Early life and education 
Czerny was born on 8 February 1959 in Toronto, Ontario, Canada, the youngest of three children to Polish Canadian parents. The word "czerny" means "black" in several Slavic languages. His father worked as a welder, and his mother worked in a bakery.

Czerny attended York University in Toronto.

Acting career 
Czerny received formal training at the National Theatre School in Montreal. After graduating in 1982, he went on to perform onstage across Canada, from Ottawa's National Arts Centre to Edmonton's Citadel Theatre and the Stratford Festival.

By the late 1980s, he had established himself as a seasoned veteran of Canadian theatre—a long way from Lucky Larry, his first role. Czerny got his start acting in musicals at Humberside Collegiate Institute in Toronto, under the direction of Janet Keele. Czerny played the role of the husband of the title character in Choices of the Heart: The Margaret Sanger Story.

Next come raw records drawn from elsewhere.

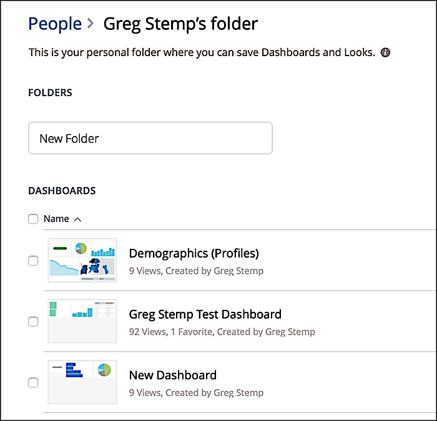Viewport: 437px width, 421px height.
Task: Click the DASHBOARDS section heading
Action: click(62, 190)
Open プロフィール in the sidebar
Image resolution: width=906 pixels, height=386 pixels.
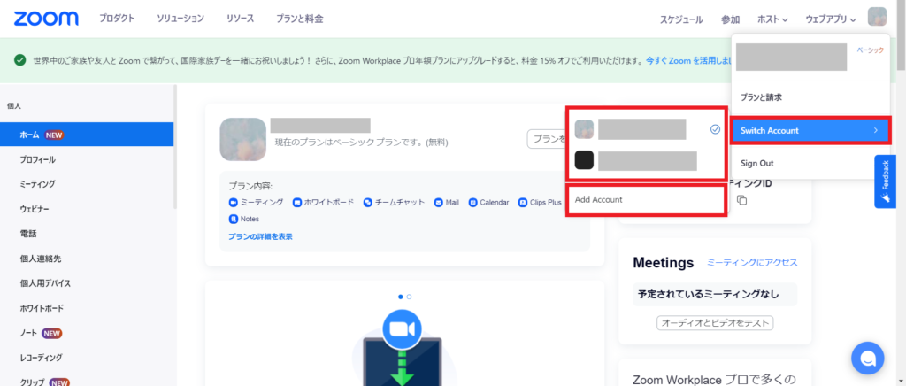point(38,159)
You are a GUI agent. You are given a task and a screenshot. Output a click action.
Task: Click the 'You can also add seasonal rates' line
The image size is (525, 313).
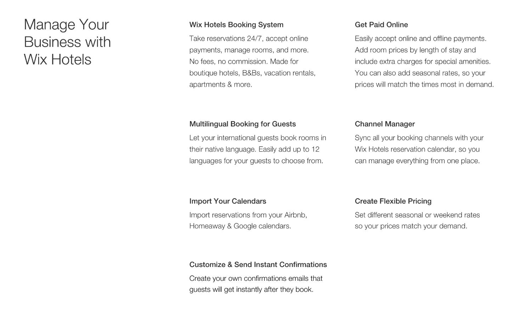point(420,73)
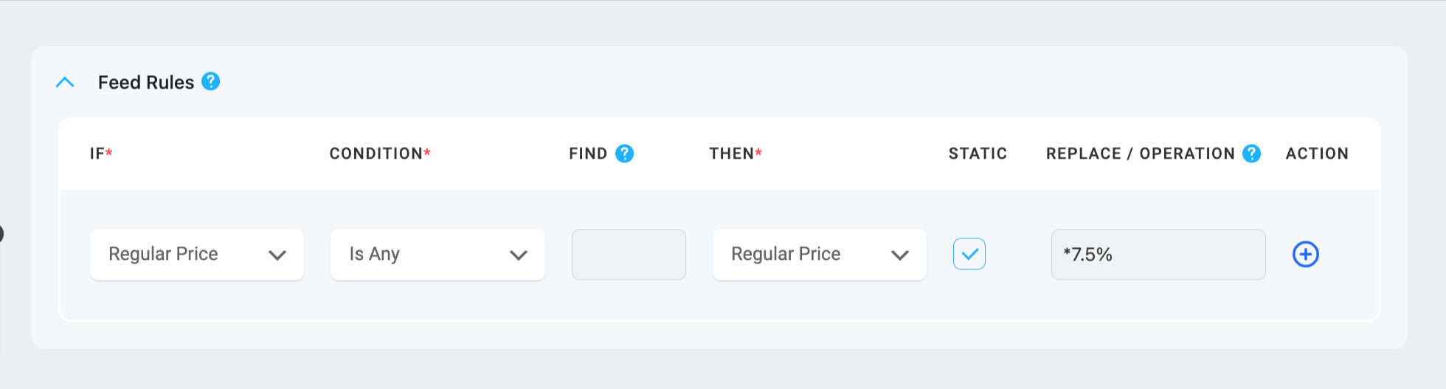Screen dimensions: 1446x389
Task: Click the FIND column header label
Action: click(x=588, y=154)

He had prominent roles in The Boys of St. Vincent, Clear and Present Danger, The Ice Storm and The Michelle Apartments. In the 2006 comedy The Pink Panther, he played the main antagonist "Yuri the Trainer who Trains".

He appeared as Lieutenant Brooks in "Jackpot", a 2005 episode of CSI: Crime Scene Investigation. In Conversations with God, about the true story of Neale Donald Walsch, Czerny plays Walsch. In 2007, he appeared in the Showtime series The Tudors, playing the Duke of Norfolk. He appeared in the Canadian television show Flashpoint in 2008 and the American science fiction drama Falling Skies in 2011. Czerny co-starred with Sigourney Weaver in the 2009 Lifetime movie Prayers for Bobby.

In 2011, Czerny was cast opposite Madeleine Stowe, as the powerful patriarch Conrad Grayson, a series regular role, in ABC soap-type series Revenge. His character was stabbed at the end of season 3 and in the first episode of the fourth season it was revealed he had died. He later returned to the series in unseen flashback sequences in one season 4 episode. In 2016, Czerny was cast in the ABC thriller series Quantico for the recurring role of CIA director Matthew Keyes.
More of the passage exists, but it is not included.